__Exercise prompt__.
Look through the entries below, please, and copy every line with the word "agent".

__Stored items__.
#####

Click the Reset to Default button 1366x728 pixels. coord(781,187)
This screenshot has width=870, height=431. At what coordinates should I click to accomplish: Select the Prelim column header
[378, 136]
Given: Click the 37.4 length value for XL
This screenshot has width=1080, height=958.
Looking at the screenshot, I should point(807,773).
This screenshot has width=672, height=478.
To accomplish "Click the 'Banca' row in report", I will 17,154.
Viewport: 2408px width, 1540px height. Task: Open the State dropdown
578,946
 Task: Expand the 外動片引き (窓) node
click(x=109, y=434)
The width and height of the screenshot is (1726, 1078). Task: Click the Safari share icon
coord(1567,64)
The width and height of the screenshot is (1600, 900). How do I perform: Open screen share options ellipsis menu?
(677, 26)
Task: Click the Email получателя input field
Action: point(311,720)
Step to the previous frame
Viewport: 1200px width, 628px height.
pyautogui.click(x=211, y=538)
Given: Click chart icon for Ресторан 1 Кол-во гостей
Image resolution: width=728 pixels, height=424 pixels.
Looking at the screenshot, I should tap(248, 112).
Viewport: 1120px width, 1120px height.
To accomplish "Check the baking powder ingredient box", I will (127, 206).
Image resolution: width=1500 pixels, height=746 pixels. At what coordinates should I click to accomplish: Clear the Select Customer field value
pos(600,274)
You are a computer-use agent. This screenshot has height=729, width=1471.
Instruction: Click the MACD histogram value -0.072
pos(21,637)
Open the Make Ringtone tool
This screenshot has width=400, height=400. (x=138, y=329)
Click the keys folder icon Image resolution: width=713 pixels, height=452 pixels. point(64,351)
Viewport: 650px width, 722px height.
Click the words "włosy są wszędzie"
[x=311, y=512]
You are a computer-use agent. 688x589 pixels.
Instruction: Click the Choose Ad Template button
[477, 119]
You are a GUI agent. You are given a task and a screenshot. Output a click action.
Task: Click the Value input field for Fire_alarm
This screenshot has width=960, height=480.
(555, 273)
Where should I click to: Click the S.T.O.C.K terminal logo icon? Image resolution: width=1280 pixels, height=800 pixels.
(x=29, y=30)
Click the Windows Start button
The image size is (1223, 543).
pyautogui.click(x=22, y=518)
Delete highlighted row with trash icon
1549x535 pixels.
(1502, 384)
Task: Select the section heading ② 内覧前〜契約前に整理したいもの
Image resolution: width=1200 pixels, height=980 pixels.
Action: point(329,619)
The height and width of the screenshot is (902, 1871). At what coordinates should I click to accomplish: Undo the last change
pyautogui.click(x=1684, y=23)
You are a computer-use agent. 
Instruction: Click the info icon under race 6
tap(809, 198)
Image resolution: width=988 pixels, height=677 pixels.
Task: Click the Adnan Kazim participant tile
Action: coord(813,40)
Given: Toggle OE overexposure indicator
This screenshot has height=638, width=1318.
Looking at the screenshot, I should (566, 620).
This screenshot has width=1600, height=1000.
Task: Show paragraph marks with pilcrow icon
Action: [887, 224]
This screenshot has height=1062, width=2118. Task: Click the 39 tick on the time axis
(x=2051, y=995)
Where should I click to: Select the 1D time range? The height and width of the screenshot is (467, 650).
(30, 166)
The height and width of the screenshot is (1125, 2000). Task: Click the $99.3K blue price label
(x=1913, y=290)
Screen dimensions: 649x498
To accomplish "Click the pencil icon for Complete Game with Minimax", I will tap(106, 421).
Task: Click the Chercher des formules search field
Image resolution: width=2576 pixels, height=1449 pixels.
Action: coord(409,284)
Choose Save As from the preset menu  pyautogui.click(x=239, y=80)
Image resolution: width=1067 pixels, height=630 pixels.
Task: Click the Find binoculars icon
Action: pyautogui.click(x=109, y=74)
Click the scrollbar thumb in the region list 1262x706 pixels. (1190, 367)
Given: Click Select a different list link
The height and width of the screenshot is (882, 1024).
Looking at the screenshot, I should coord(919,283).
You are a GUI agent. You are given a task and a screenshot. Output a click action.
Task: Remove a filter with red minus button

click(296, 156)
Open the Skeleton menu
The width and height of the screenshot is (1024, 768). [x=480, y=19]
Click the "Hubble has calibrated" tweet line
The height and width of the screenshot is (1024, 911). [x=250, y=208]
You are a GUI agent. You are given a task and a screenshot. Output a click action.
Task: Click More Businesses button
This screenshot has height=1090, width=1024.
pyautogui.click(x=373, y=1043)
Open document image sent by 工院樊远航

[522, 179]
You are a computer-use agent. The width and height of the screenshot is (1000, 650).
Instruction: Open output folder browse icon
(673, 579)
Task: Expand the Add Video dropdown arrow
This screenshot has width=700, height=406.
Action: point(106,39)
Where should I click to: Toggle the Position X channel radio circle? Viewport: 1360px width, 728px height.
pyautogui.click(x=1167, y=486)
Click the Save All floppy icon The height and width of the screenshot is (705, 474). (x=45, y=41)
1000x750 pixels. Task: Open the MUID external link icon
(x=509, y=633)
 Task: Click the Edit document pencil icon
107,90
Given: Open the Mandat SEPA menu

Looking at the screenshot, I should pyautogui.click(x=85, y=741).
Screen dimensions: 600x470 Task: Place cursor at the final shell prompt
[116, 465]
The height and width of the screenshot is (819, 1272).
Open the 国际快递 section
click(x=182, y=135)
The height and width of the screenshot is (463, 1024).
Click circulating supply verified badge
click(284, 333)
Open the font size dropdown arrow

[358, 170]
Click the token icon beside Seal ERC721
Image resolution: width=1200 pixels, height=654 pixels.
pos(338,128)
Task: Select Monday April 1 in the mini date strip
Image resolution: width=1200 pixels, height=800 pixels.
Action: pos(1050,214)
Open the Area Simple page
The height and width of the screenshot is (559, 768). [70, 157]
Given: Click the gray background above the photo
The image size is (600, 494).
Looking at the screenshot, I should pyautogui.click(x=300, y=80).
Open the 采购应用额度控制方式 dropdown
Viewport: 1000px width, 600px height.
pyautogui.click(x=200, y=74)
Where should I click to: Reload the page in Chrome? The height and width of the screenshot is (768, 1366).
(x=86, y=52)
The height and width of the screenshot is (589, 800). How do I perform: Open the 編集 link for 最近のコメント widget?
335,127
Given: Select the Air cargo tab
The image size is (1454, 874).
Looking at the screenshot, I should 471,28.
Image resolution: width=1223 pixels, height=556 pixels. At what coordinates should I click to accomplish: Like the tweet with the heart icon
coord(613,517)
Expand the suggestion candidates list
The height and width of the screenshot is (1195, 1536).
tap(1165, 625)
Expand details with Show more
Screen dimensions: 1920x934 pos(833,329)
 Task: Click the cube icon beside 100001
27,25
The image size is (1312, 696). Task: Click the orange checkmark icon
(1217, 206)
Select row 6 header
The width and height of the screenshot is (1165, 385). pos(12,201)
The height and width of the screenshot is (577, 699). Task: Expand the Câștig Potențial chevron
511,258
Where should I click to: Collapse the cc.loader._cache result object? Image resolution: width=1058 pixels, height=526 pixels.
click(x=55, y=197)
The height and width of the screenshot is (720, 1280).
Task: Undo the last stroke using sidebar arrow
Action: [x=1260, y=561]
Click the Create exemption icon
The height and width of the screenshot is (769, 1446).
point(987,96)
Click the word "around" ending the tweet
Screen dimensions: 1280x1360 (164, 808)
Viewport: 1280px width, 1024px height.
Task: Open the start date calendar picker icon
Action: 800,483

#####

__Solution to the problem__.
You are a computer-use agent. This screenshot has height=729, width=1471.
You are a computer-use agent. 688x589 pixels.
You are a GUI agent. You are given a task and a screenshot. Output a click action.
You are a computer-use agent. 
You are a GUI agent. You are given a task and a screenshot. Output a click action.
You are a GUI agent. You are given a task and a screenshot. Output a click action.
You are a computer-use agent. The width and height of the screenshot is (1000, 650).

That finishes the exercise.